El problema es que se trata de una lógica circular, de imposible comprobación. Porque, al lanzarse a la gobernación, Mestre dejaría claro que lo hace porque la ciudad prestigia su gestión, algo que no podría ser sometido a examen toda vez que, ganando o perdiendo, el municipio sería parte del pasado. Aunque más distante en el tiempo, Juez podría razonar del mismo modo. En una hipotética campaña para hacerse del poder provincial, reclamaría para sí el reconocimiento de la ciudadanía por su paso por la intendencia, pero sin intentar siquiera sondear la posibilidad de otro mandato. Al igual que a Mestre y que a tantos otros, la Municipalidad se le antoja como un gran cementerio de candidaturas, aunque haya sido él, más que ninguno, el arquitecto de la necrópolis.

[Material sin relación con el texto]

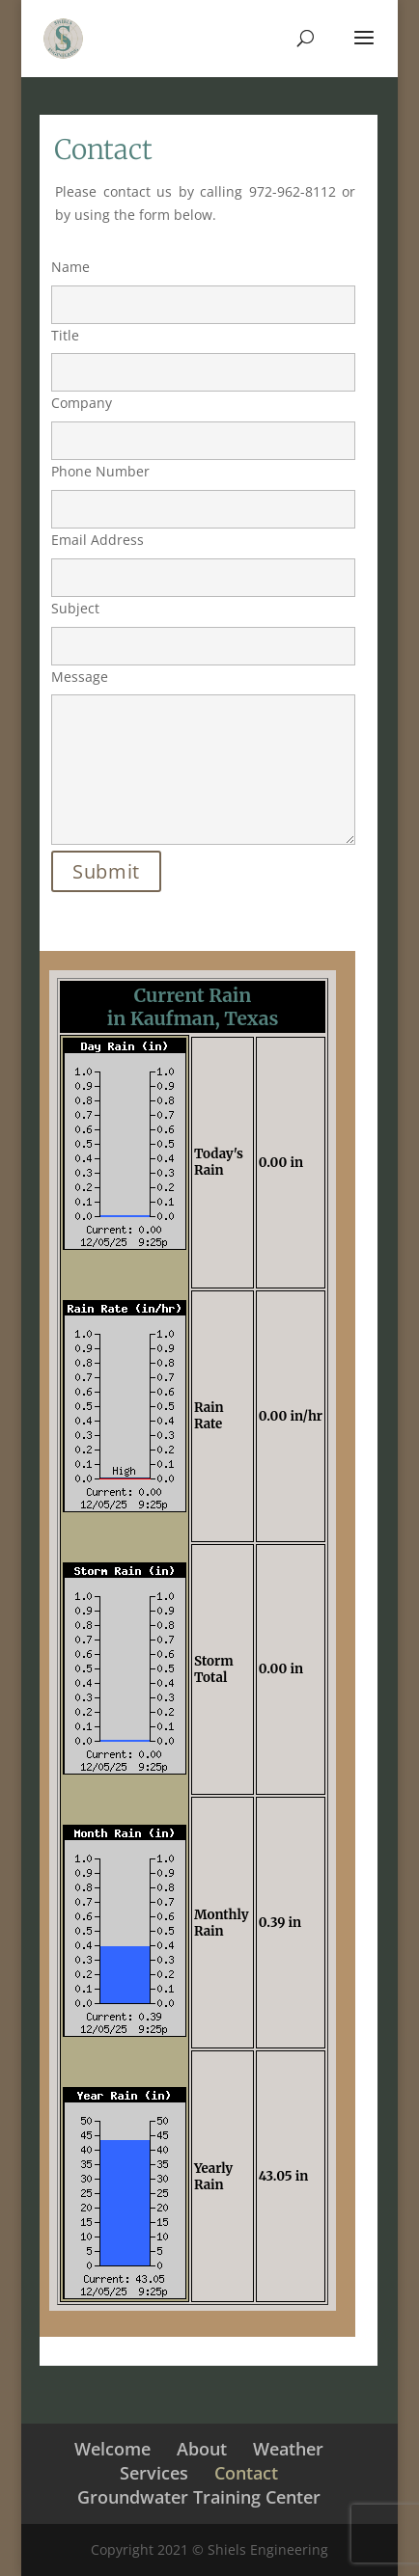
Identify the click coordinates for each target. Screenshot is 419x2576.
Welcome (112, 2448)
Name (203, 285)
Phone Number (203, 490)
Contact (246, 2472)
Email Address (203, 558)
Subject (203, 627)
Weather (288, 2448)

Existe otro factor de preocupación para la clase política: la jubilación de Daniele. Pese a que el titular del SUOEM ha fungido como el coordinador de una confederación más o menos anárquica de delegados, al menos ha sido reconocido como el titular indiscutido del gremio, más allá que su poder real haya sido una fracción del que efectivamente ha tenido. Pero ocurre ahora que el bueno de Daniele deberá jubilarse, inexorablemente, dentro de dos años. Tal cosa no es de un buen augurio, toda vez en que la confederación disputará en términos sangrientos cual de los delegados será el primus inter pares tras la partida del incombustible dirigente. Y, como es previsible, tal competencia la pagarán funcionarios y ciudadanos por igual, puesto que los candidatos gremiales querrán mostrarse recíprocamente como el macho alfa de la jauría capaz de doblegar a quien sea, se llame Mestre, Olga Riutort, Mandrake o Vladimir Putin. A la tradicional incompetencia deberá sumarse dosis exacerbadas de anarquía gremial. Esto podría ser demasiado para cualquiera.

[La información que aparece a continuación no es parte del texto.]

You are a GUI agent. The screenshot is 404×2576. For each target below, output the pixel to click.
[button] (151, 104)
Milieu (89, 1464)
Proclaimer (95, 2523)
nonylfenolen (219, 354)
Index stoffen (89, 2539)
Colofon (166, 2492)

Es curioso, entonces, que la ciudad no tenga quien quiera gobernarla, así como el Coronel no tenía quién le escribiera. Razones para tal apatía no faltan. Ni siquiera es necesario un psicólogo para bucear en sus profundidades. Baste contemplar la historia de la última década para caer en la cuenta que es preferible disputarle a Ban Ki-mooon la Secretaría General de la ONU que ilusionarse con los resultados al cabo de cuatro años al frente del municipio. Por añadidura, lo más doloroso del asunto es que parece difícil que esta situación sea alterada al largo plazo. La experiencia demuestra que la ciudadanía (y algunos medios de comunicación) le tienen menos paciencia al intendente que al SUOEM. O que -no sin cierta dosis de hipocresía- le demandan a los funcionarios políticos soluciones urgentes cuando, por otro lado, parecen aceptar las patologías gremiales como maldiciones naturales contra las que nada puede hacerse. Con semejante panorama, no es extraño que falten voluntarios para una misión que tiene mucho de suicida.